The Mudcat Café TM
Thread #68707   Message #1159869
Posted By: GUEST
12-Apr-04 - 11:19 AM
Thread Name: 'Rock'n'Roll medley' mentality!
Subject: RE: 'Rock'n'Roll medley' mentality!
Hmmm now the difference between rock and roll, and rock?

The difference between folk and rock and roll is where we started.

Perhaps the two differences have some similarities.

Rock and roll can range from Elvis Presley to Buddy Holly (two very different styles indeed) to The Sex Pistols, Motorhead, or the Buzzcocks. It's to do with attitude and context as much as with sound.

And folk... was Whiskey in the Jar folk music when played by Thin Lizzie? When I saw the Pogues at Rock City, was that folk? It sounded a bit like folk, but I don't think it was, because the attitude and context were wrong. It was rock and roll.

Folk is about participation. Folk is about being on a level with the performer, taking part, feeling a sense of ownership of the songs and tunes. So Rave On, or Leader of the Pack, can be folk music, if sung for fun by a group of mates in the pub; but Whiskey in the Jar, played to an audience of 10 000 is rock and roll.

Question: is it an activity (folk) or a product (rock and roll) or a slightly more arty product (rock)?

So what don't you like about rock and roll? Is it the electric instruments (would they sound better playing traditional 48 bar reels?), or the lyrics (often about love, separation or death - oh, sorry, that's folk!), or the simple repetitive format with a limited number of chords and a predictable sequence of bars (oh, sorry, that's traitional music), or is it that it's very loud?

We're all entitled to preferences, and we're all entitled not to broaden our outlooks to encompass other genres of music. Seems to me, though, that context is a real thing, but labels only promotye prejudice.

If you're paying to go to a big concert, with a live band up on stage, playing through amplifiers, it might just be rock and roll, even if the songs are 200 years old.
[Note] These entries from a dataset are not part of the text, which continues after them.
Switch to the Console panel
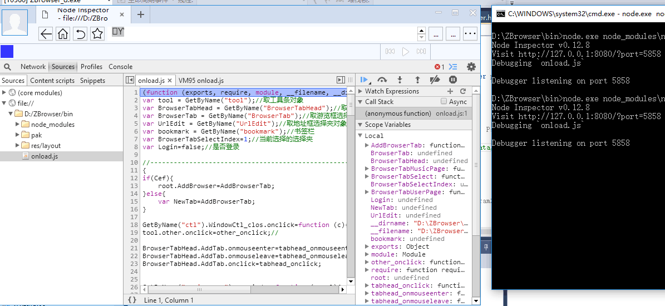(120, 67)
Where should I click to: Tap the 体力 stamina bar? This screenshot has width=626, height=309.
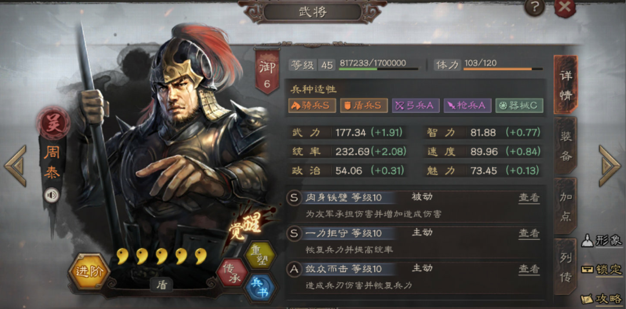point(503,68)
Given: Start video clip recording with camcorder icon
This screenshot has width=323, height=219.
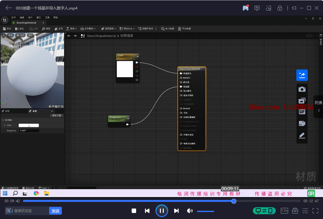Looking at the screenshot, I should [x=302, y=123].
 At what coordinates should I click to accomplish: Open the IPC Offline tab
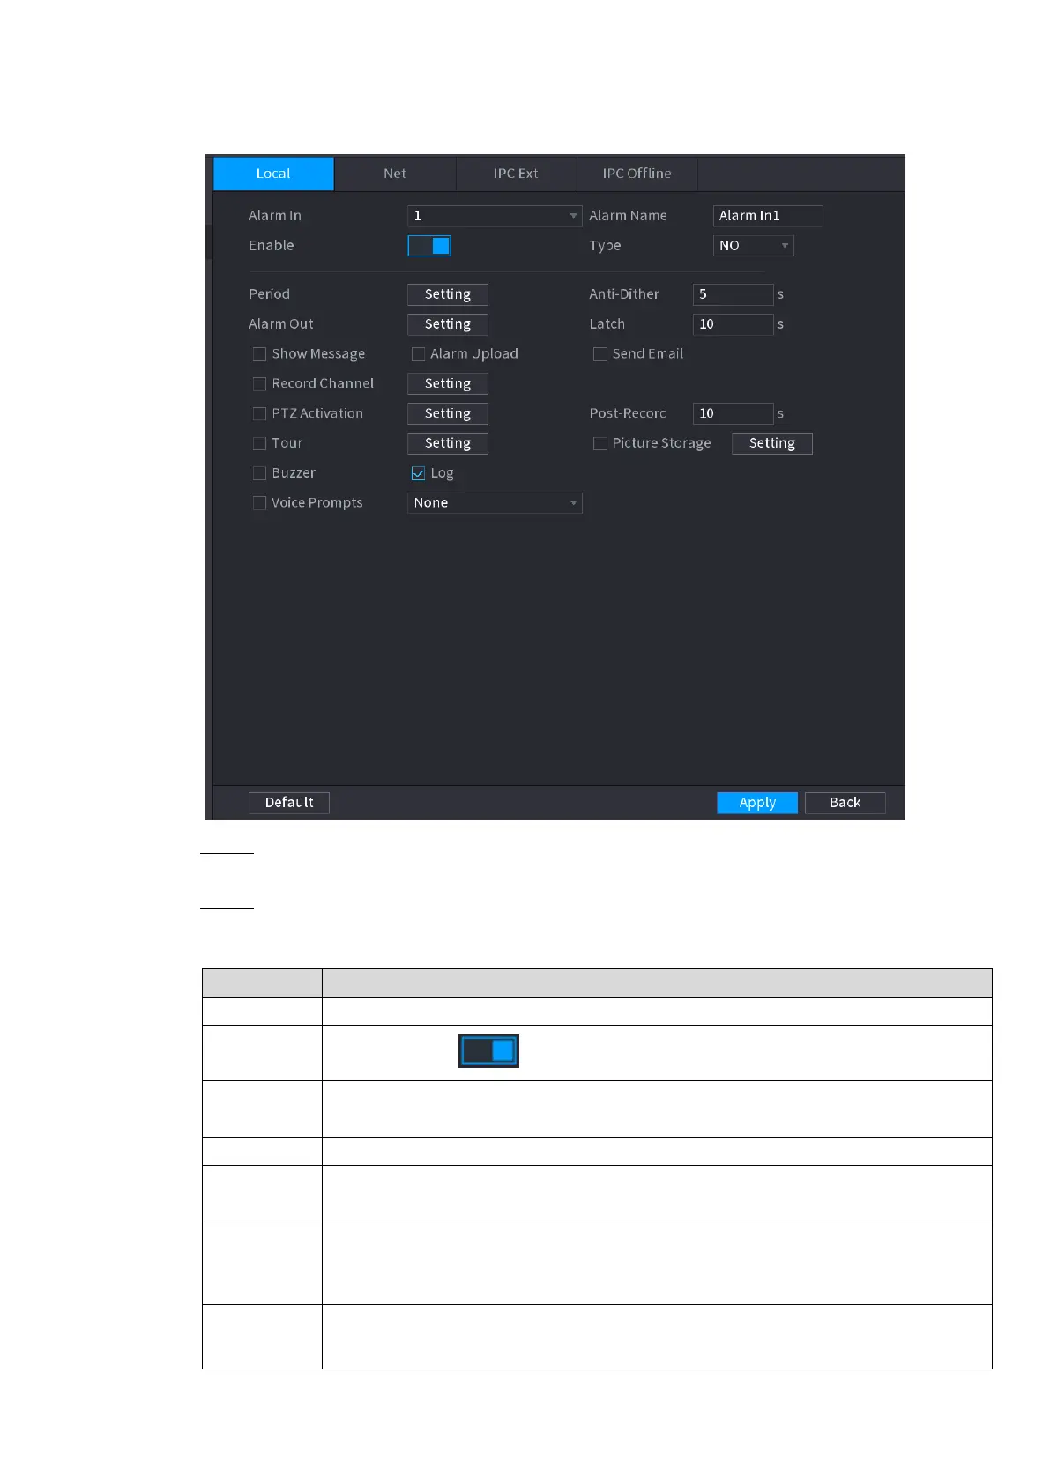[x=637, y=174]
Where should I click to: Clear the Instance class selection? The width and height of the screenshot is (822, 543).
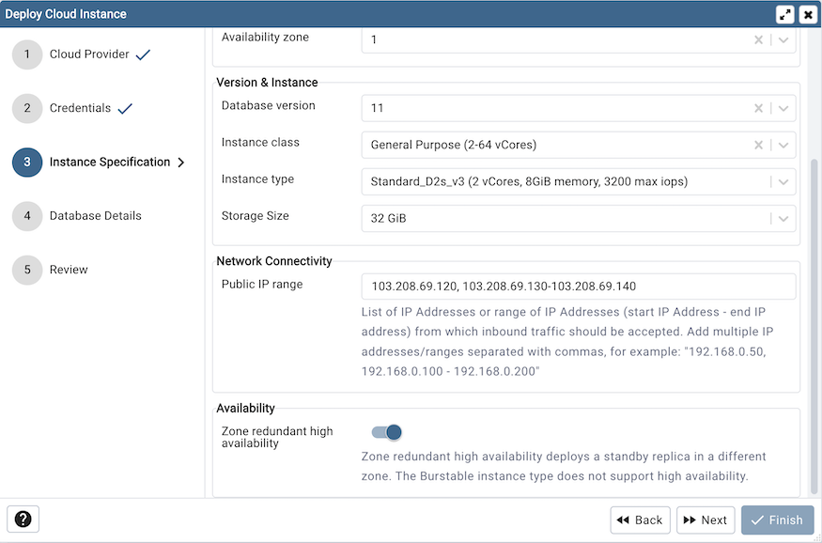pos(758,145)
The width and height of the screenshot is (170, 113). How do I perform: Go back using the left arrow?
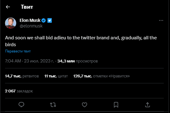point(8,7)
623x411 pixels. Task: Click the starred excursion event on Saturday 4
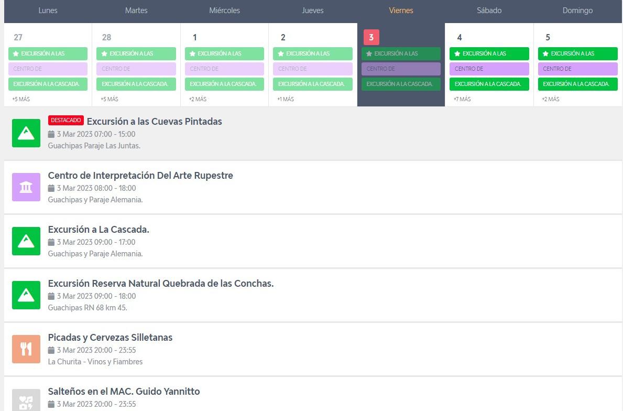(x=489, y=53)

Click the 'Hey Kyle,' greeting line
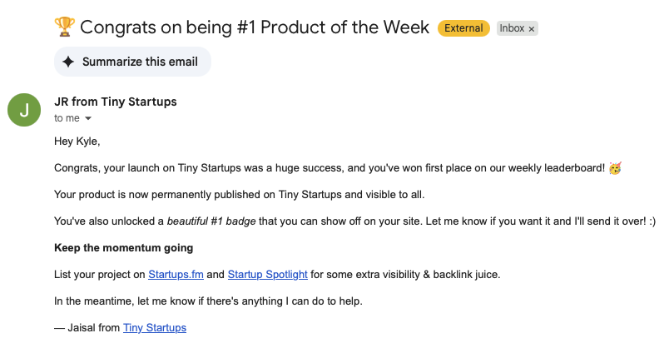[x=77, y=142]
If you hear a song on a Saturday night in the pub, beware: it might sound like folk, but I could have written it last week...

And it couldn't possibly be folk if it was recently written by a working class bloke on the basis of his own life experiences, and using techniques and sounds he'd picked up by ear, with no formal musical training, and only sung in the pub to a few like minded friends, could it?